| What you need to do |
Nothing in the records may change when you print them out again.

| Supplied data |
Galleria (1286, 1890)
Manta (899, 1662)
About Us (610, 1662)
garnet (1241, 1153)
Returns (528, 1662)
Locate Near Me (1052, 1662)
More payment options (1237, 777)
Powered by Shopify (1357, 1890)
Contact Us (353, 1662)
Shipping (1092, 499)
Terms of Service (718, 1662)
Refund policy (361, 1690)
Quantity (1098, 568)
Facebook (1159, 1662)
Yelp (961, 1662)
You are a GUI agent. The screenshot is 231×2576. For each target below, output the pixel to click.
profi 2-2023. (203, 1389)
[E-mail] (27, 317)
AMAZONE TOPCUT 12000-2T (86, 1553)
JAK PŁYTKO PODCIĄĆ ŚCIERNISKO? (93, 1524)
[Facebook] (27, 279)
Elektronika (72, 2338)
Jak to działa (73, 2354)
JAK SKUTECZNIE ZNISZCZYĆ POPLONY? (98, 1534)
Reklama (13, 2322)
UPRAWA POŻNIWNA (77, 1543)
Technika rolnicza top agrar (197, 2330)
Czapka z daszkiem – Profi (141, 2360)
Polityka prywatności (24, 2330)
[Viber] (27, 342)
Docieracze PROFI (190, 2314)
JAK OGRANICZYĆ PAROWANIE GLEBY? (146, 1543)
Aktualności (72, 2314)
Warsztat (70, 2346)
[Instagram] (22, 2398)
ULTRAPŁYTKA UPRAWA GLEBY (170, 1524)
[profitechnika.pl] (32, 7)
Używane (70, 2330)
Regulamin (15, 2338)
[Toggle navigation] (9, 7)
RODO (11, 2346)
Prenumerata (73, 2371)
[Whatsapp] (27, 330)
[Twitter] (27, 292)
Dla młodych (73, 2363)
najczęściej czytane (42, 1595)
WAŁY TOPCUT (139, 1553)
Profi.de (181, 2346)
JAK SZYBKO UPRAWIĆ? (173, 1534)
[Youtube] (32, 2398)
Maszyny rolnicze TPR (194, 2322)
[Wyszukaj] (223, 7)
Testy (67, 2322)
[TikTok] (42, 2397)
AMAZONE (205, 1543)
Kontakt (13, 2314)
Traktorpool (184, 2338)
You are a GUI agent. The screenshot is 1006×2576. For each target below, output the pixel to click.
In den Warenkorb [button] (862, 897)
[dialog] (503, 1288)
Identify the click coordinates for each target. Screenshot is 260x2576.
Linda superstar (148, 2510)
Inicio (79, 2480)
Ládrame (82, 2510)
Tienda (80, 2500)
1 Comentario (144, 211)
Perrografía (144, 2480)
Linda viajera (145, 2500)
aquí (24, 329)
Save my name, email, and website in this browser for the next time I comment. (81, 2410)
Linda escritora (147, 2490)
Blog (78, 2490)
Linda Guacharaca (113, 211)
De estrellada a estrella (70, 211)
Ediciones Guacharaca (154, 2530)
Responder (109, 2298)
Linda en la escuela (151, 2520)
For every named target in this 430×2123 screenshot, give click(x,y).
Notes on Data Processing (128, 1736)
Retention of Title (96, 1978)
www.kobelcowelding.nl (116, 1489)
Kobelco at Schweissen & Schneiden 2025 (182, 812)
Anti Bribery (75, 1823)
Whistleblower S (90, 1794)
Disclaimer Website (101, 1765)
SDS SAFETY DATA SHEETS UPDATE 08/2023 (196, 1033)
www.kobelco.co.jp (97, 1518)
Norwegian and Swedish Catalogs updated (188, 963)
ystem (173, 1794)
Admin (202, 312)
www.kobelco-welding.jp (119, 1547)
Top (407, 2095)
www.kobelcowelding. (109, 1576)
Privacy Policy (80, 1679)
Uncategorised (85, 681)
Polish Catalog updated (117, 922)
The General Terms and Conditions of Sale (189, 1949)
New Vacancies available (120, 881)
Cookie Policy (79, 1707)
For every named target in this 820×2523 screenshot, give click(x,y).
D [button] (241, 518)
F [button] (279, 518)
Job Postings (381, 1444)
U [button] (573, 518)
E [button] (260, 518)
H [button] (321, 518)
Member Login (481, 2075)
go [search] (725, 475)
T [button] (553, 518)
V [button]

| Task result |
Galleria (1286, 1890)
Manta (899, 1662)
About Us (610, 1662)
garnet (1241, 1153)
Returns (528, 1662)
Locate Near Me (1052, 1662)
More payment options (1237, 777)
Powered by Shopify (1357, 1890)
Contact Us (353, 1662)
Shipping (1092, 499)
Terms of Service (718, 1662)
Refund policy (361, 1690)
Quantity (1098, 568)
Facebook (1159, 1662)
Yelp (961, 1662)
You are a GUI agent. The screenshot is 231×2576. For each target below, output the pixel to click.
profi 2-2023. (203, 1389)
[E-mail] (27, 317)
AMAZONE TOPCUT 12000-2T (86, 1553)
JAK PŁYTKO PODCIĄĆ ŚCIERNISKO? (93, 1524)
[Facebook] (27, 279)
Elektronika (72, 2338)
Jak to działa (73, 2354)
JAK SKUTECZNIE ZNISZCZYĆ POPLONY? (98, 1534)
Reklama (13, 2322)
UPRAWA POŻNIWNA (77, 1543)
Technika rolnicza top agrar (197, 2330)
Czapka z daszkiem – Profi (141, 2360)
Polityka prywatności (24, 2330)
[Viber] (27, 342)
Docieracze PROFI (190, 2314)
JAK OGRANICZYĆ PAROWANIE GLEBY? (146, 1543)
Aktualności (72, 2314)
Warsztat (70, 2346)
[Instagram] (22, 2398)
ULTRAPŁYTKA UPRAWA GLEBY (170, 1524)
[profitechnika.pl] (32, 7)
Używane (70, 2330)
Regulamin (15, 2338)
[Toggle navigation] (9, 7)
RODO (11, 2346)
Prenumerata (73, 2371)
[Whatsapp] (27, 330)
[Twitter] (27, 292)
Dla młodych (73, 2363)
najczęściej czytane (42, 1595)
WAŁY TOPCUT (139, 1553)
Profi.de (181, 2346)
JAK SZYBKO UPRAWIĆ? (173, 1534)
[Youtube] (32, 2398)
Maszyny rolnicze TPR (194, 2322)
[Wyszukaj] (223, 7)
Testy (67, 2322)
[TikTok] (42, 2397)
AMAZONE (205, 1543)
Kontakt (13, 2314)
Traktorpool (184, 2338)
You are a GUI agent. The screenshot is 1006×2576. For each target below, output the pixel to click.
In den Warenkorb [button] (862, 897)
[dialog] (503, 1288)
Identify the click coordinates for each target. Screenshot is 260x2576.
Linda superstar (148, 2510)
Inicio (79, 2480)
Ládrame (82, 2510)
Tienda (80, 2500)
1 Comentario (144, 211)
Perrografía (144, 2480)
Linda viajera (145, 2500)
aquí (24, 329)
Save my name, email, and website in this browser for the next time I comment. (81, 2410)
Linda escritora (147, 2490)
Blog (78, 2490)
Linda Guacharaca (113, 211)
De estrellada a estrella (70, 211)
Ediciones Guacharaca (154, 2530)
Responder (109, 2298)
Linda en la escuela (151, 2520)
For every named target in this 430×2123 screenshot, give click(x,y).
Notes on Data Processing (128, 1736)
Retention of Title (96, 1978)
www.kobelcowelding.nl (116, 1489)
Kobelco at Schweissen & Schneiden 2025 (182, 812)
Anti Bribery (75, 1823)
Whistleblower S (90, 1794)
Disclaimer Website (101, 1765)
SDS SAFETY DATA SHEETS UPDATE 08/2023 (196, 1033)
www.kobelco.co.jp (97, 1518)
Norwegian and Swedish Catalogs updated (188, 963)
ystem (173, 1794)
Admin (202, 312)
www.kobelco-welding.jp (119, 1547)
Top (407, 2095)
www.kobelcowelding. (109, 1576)
Privacy Policy (80, 1679)
Uncategorised (85, 681)
Polish Catalog updated (117, 922)
The General Terms and Conditions of Sale (189, 1949)
New Vacancies available (120, 881)
Cookie Policy (79, 1707)
For every named target in this 820×2523 screenshot, give click(x,y).
D [button] (241, 518)
F [button] (279, 518)
Job Postings (381, 1444)
U [button] (573, 518)
E [button] (260, 518)
H [button] (321, 518)
Member Login (481, 2075)
go [search] (725, 475)
T [button] (553, 518)
V [button]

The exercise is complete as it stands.